14 September 2007

Clearing smoke

11:30AM

Having finished lunch with the group at the Cathedral Beach picnic area, I’m sitting at a table on a sandbar in the Merced River, which is slow, narrow and shallow at the moment. Though it’s a cool day, it's also sunny and the steady breeze has leared some of the haze. While I sit here basking in the sun, this is my view.

We started out the morning at the base of Bridal Veil Falls, a thin wisp of water falling off the edge with mist blowing up and back, forming a multi-colored corona above the cliffs. When the Bridal Veil is really flowing, I understand one gets soaked at the spot on which we were standing. As it was today, our cameras are dry (good) and my photographs pretty ordinary (oh well). From there we split up, wandering out amongst the rocks, through the woods searching out the softer light and those eye-catching views, large and small, about which Mark is teaching us.
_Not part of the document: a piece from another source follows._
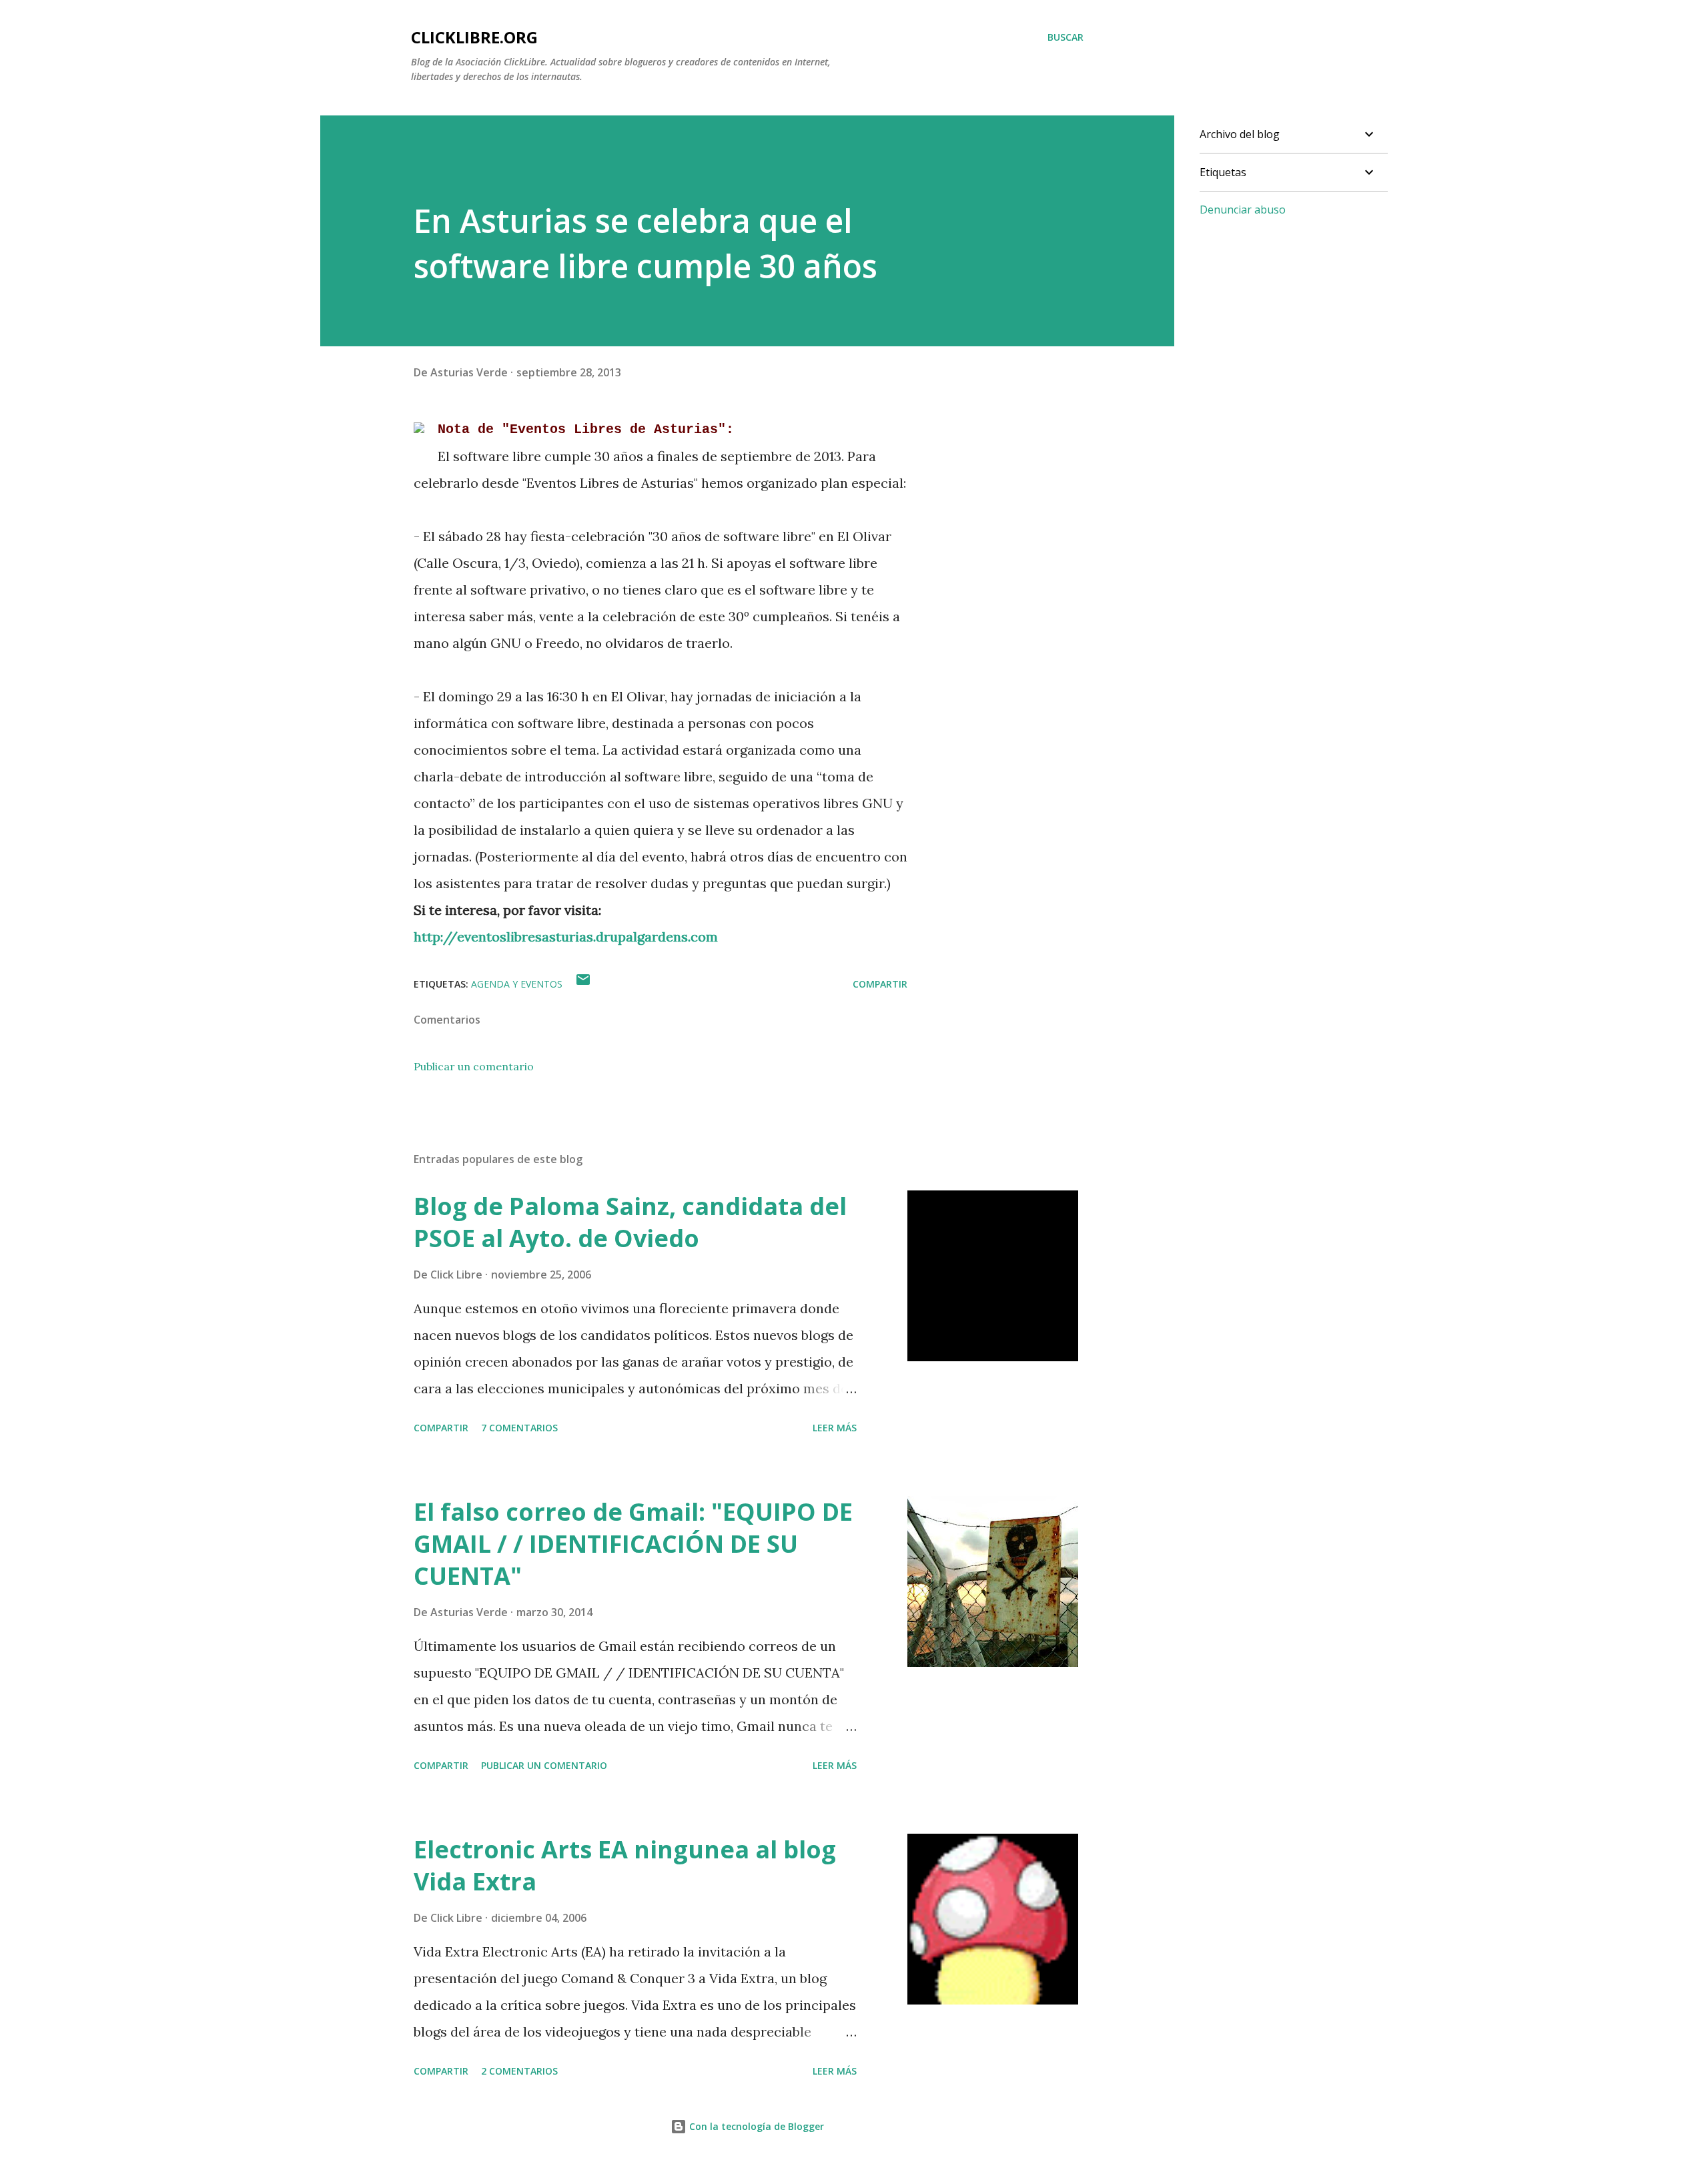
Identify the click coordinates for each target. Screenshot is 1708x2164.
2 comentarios (519, 2071)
Since things were so contrasty, I experimented with black-and-white and, naturally, given where I am and in homage to Ansel Adams, the red filter.

This expedition is affording me time and space, not only to think and ponder, but to get to know my camera better and to reclaim an understanding of the interplay among ISO values, shutter speed and f-stop. Our fully programmed cameras are a wonder – easy and quick, but I’m having a blast using the light meter and running on manual.

4:30 PM

Now I’m resting my feet at Glacier Point, where we are waiting for sunset and the chance to photograph Half Dome in the warming light. Sitting on a rock wall, my back to the sun, I've been so comfortable – up until a very few moments ago. The sun has dropped below the trees and I’m beginning to shiver.

Since lunch we’ve been back to the Yosemite Lodge for a quick rest, to prepare for the afternoon and to down-size to a smaller bus – 24-passenger as opposed to 48. It’s a 32-mile drive from the valley floor to Glacier Point and the road is pretty narrow, steep and surprisingly well-traveled. One photo opportunity before this two-hour stop was at nearby Washburn Point where we could see into the Yosemite Wilderness – the Little Yosemite Valley, Mount Clark, toward Tuolumne Meadows and beyond to higher and obviously drier mountains. Nearerby, we could actually see flowing falls, three sets: the Nevada Falls, the Vernal Falls, and Illioutte Falls. This photograph contains the first two, but I’ll bet they’re too small to pick out.



8:45 PM

Back in my room, I am too tuckered out for words. Several of our group have gone to supper in the vicinity of the lodge, but I’m skipping that event, attractive as it was. I have water, an apple and some trail mix and that will have to be sufficient for supper.

It got colder at Glacier Point! Alecia, our driver, ran the heat much of the way back here. While we didn’t stay until the sun was completely down, the light did change beautifully. And, once we left Glacier Point, we couldn’t pass by Washburn Point without stopping again. And, because we left Glacier Point early, look what we encountered on a curve lower down the road.



We depart Yosemite in the morning and will be traveling to Mono Lake via the Tioga Pass. And, that’s just the beginning, getting us to lunch and at early afternoon check in at the Lake View Lodge. Shortly after that we’ll go to South Tufa, have a geology lesson and stay for the sunset. I'm going to stroll to the Yosemite Lodge lobby -- where the internet access is -- and post this. And, I’ll keep writing and post the next entry when I can. Thanks again for reading.